(Task prompt) Identify every line in the entries below that contains the word "Click", and reproduce each such line in full.

(Input)
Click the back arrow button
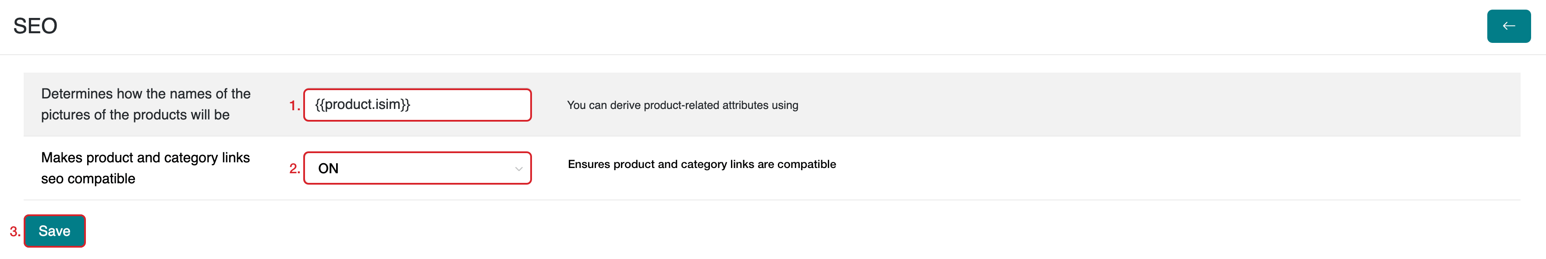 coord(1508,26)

--

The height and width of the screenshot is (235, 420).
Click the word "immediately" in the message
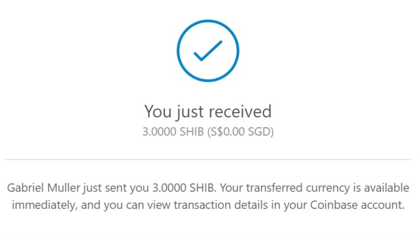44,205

(Answer to this task)
Click the back arrow button
Click the word "immediately" in the message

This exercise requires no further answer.